- THE EXERCISE
Copy out the rows exactly, from the line with "The width and" up to and including the line with "Action: coord(103,509)".

- DATASET ENTRIES

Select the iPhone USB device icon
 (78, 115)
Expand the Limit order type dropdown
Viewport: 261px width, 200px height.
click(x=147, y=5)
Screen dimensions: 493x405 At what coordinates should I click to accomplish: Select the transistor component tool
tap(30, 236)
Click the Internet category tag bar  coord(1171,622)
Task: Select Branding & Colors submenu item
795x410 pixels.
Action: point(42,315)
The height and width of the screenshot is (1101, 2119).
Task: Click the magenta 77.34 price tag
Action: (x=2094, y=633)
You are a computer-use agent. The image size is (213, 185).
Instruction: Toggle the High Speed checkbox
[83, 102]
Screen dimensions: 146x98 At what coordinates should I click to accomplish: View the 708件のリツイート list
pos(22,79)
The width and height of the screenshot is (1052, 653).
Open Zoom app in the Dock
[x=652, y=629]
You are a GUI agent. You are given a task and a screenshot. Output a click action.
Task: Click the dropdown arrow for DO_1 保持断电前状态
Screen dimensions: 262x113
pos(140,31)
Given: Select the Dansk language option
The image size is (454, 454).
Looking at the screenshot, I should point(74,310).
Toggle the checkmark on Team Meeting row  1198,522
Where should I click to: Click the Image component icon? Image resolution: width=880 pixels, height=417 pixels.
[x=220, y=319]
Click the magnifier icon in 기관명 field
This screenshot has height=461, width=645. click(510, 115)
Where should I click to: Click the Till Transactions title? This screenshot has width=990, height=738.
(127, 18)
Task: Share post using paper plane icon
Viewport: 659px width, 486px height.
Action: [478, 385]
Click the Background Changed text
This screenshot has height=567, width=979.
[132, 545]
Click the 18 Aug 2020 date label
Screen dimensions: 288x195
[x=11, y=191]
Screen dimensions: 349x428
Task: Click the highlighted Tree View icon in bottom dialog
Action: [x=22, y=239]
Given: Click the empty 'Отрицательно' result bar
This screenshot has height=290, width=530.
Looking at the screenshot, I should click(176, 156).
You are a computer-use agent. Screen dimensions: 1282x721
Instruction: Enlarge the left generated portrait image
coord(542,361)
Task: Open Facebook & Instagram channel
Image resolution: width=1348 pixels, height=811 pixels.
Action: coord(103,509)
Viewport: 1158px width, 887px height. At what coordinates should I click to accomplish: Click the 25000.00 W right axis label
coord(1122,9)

- EXERCISE RESULT
The width and height of the screenshot is (1052, 653).
Open Zoom app in the Dock
[x=652, y=629]
You are a GUI agent. You are given a task and a screenshot. Output a click action.
Task: Click the dropdown arrow for DO_1 保持断电前状态
Screen dimensions: 262x113
pos(140,31)
Given: Select the Dansk language option
The image size is (454, 454).
Looking at the screenshot, I should point(74,310).
Toggle the checkmark on Team Meeting row  1198,522
Where should I click to: Click the Image component icon? Image resolution: width=880 pixels, height=417 pixels.
[x=220, y=319]
Click the magnifier icon in 기관명 field
This screenshot has height=461, width=645. click(510, 115)
Where should I click to: Click the Till Transactions title? This screenshot has width=990, height=738.
(127, 18)
Task: Share post using paper plane icon
Viewport: 659px width, 486px height.
Action: [478, 385]
Click the Background Changed text
This screenshot has height=567, width=979.
[132, 545]
Click the 18 Aug 2020 date label
Screen dimensions: 288x195
[x=11, y=191]
Screen dimensions: 349x428
Task: Click the highlighted Tree View icon in bottom dialog
Action: [x=22, y=239]
Given: Click the empty 'Отрицательно' result bar
This screenshot has height=290, width=530.
Looking at the screenshot, I should click(176, 156).
You are a computer-use agent. Screen dimensions: 1282x721
Instruction: Enlarge the left generated portrait image
coord(542,361)
Task: Open Facebook & Instagram channel
Image resolution: width=1348 pixels, height=811 pixels.
Action: coord(103,509)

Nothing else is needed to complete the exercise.